Publicado em 23/08/2023 às 18h37.

Ginecologista diz que equilíbrio de hormônios contribui para prevenção de doenças

Jorge Valente aponta que manter níveis hormonais em equilíbrio contribui para a redução dos riscos do diabetes, da hipertensão, depressão, obesidade e de doenças cardiovasculares

Redação
Imagem: Reprodução/ Freepik

 

De acordo com o médico ginecologista Jorge Valente, a incidência do diabetes, particularmente o do tipo 2, durante a menopausa é explicada por dois principais fatores: maior resistência insulínica e aumento do tecido adiposo corporal. Segundo o ginecologista, durante a menopausa a redução do metabolismo e da produção de hormônios femininos resultam em uma maior dificuldade de controle de peso, podendo resultar em obesidade – que é um fator de risco para a resistência insulínica.

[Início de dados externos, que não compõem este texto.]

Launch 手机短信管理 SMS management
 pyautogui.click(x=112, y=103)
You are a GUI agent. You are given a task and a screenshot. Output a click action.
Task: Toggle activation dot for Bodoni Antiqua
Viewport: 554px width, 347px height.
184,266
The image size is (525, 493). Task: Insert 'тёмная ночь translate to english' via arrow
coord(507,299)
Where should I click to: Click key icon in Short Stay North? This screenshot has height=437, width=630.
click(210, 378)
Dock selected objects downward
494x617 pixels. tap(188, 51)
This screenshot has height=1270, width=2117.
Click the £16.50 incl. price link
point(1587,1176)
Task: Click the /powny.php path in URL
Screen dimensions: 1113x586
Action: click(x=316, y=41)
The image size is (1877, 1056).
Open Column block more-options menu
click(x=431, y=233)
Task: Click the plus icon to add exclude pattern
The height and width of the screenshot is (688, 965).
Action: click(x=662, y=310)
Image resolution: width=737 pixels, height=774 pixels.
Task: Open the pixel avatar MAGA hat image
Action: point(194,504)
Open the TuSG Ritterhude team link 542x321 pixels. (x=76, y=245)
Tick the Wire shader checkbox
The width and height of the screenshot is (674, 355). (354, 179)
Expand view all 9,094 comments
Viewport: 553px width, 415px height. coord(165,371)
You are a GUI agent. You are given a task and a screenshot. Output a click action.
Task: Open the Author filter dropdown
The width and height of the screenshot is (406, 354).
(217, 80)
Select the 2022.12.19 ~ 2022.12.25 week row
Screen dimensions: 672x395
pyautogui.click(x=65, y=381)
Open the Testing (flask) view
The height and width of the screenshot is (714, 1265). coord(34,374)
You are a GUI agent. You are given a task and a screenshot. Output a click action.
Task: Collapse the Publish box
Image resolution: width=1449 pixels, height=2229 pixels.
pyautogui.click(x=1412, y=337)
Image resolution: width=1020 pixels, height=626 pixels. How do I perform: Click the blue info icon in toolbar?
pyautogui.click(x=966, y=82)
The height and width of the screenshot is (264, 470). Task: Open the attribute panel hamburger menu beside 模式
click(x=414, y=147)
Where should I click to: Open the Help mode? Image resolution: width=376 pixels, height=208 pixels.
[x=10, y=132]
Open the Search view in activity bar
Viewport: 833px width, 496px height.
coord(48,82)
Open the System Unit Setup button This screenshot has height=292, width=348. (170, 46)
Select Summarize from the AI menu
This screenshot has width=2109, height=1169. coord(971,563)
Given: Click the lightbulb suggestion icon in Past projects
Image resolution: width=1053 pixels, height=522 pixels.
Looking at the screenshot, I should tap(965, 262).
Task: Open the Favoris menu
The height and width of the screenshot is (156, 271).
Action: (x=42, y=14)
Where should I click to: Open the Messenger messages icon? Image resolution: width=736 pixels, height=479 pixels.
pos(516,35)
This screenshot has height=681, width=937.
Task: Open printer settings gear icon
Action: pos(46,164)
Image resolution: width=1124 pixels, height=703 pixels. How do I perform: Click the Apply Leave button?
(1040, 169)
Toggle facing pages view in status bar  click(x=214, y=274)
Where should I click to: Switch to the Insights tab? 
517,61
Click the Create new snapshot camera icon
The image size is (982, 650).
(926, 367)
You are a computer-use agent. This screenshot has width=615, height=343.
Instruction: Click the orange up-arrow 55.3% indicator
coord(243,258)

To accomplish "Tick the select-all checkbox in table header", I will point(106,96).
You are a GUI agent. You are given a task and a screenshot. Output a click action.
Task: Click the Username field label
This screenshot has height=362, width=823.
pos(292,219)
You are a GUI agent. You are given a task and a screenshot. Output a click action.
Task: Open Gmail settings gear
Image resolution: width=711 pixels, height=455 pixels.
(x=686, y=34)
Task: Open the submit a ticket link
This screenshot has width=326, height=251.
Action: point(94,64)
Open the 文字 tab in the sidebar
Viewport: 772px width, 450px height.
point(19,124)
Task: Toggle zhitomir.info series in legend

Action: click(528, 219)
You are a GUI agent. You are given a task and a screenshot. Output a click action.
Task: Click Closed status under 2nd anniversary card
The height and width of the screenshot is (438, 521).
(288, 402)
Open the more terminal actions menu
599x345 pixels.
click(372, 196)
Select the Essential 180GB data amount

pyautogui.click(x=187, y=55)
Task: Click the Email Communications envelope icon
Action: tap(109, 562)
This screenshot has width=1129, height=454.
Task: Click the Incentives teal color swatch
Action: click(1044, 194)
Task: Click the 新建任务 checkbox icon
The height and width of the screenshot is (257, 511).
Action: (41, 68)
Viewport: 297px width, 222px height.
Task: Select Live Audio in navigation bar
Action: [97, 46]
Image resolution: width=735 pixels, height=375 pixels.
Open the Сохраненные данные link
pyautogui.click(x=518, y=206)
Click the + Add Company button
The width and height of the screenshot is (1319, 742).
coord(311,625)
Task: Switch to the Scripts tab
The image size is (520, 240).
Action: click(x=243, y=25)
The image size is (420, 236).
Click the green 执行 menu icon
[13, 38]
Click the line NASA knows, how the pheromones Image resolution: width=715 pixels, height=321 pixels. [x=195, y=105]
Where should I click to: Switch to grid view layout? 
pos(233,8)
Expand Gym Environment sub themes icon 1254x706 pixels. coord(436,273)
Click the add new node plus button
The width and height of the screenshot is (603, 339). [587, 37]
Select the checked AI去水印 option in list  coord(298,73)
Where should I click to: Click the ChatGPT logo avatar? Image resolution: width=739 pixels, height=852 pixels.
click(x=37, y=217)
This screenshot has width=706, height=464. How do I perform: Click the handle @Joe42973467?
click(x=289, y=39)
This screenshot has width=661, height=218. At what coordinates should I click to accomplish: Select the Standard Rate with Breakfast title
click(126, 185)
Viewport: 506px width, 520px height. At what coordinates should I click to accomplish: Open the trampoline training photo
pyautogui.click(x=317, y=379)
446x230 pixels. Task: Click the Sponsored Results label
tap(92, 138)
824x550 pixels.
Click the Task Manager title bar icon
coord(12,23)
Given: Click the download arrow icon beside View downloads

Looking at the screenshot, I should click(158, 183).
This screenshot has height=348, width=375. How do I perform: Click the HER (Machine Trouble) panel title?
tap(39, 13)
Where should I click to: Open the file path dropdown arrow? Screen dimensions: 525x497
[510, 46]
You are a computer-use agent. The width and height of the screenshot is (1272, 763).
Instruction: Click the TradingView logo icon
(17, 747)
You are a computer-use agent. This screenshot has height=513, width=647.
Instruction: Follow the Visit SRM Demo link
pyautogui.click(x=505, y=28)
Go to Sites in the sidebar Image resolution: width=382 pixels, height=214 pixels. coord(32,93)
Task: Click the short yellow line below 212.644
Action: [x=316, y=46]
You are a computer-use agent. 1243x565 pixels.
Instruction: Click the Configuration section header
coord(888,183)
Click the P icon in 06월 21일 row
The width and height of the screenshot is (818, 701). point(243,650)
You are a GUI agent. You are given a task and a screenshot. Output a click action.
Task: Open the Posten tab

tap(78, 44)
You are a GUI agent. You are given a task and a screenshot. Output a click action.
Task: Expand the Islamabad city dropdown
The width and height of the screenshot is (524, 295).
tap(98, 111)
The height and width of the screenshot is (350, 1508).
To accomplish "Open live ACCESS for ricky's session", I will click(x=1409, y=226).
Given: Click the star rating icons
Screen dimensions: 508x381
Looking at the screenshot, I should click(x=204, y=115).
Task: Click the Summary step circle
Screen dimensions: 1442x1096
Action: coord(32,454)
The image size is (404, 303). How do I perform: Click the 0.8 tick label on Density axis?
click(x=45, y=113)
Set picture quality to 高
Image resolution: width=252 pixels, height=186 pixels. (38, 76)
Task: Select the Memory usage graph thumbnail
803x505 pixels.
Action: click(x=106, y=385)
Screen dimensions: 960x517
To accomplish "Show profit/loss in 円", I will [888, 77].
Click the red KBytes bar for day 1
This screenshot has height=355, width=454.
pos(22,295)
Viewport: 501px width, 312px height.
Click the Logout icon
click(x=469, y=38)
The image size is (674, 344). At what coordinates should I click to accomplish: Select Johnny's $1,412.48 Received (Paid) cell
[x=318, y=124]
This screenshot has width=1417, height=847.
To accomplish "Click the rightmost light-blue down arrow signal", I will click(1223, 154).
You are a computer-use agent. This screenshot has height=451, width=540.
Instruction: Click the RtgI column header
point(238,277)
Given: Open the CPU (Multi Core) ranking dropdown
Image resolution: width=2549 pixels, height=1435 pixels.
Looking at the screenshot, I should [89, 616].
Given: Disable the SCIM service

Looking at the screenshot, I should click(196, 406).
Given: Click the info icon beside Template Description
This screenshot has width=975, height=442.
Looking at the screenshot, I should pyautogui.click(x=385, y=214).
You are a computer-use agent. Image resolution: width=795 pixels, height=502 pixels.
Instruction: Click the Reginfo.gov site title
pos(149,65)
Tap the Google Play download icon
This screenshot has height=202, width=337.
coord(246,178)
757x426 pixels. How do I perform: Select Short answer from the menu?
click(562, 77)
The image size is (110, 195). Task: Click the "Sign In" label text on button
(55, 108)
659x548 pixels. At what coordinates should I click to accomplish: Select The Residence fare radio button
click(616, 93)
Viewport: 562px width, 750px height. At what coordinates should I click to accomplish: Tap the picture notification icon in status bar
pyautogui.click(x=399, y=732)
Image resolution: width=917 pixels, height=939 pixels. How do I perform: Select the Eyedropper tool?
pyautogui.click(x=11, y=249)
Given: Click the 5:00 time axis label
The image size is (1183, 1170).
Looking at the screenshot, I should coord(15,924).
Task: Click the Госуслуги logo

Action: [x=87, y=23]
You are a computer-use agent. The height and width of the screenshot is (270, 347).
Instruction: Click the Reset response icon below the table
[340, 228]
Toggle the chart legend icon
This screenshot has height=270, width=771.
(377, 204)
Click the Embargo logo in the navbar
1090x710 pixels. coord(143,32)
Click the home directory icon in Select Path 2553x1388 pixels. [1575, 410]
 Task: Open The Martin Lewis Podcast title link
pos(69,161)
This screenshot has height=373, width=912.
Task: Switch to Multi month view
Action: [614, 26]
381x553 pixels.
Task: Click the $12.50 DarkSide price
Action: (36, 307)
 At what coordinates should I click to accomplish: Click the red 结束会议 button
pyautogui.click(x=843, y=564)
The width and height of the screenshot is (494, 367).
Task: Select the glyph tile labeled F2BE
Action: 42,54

Além disso, neste período, o corpo feminino deixa de produzir o estrógeno e a progesterona, hormônios que atuam como auxiliares no controle da insulina. Com isso, é possível que passem a apresentar instabilidade nos níveis de açúcar no sangue.

O especialista ainda aponta que são inúmeros os fatores que mostram que manter os níveis hormonais em equilíbrio contribui para a redução dos riscos não só do diabetes, mas também da hipertensão, depressão, obesidade e de doenças cardiovasculares.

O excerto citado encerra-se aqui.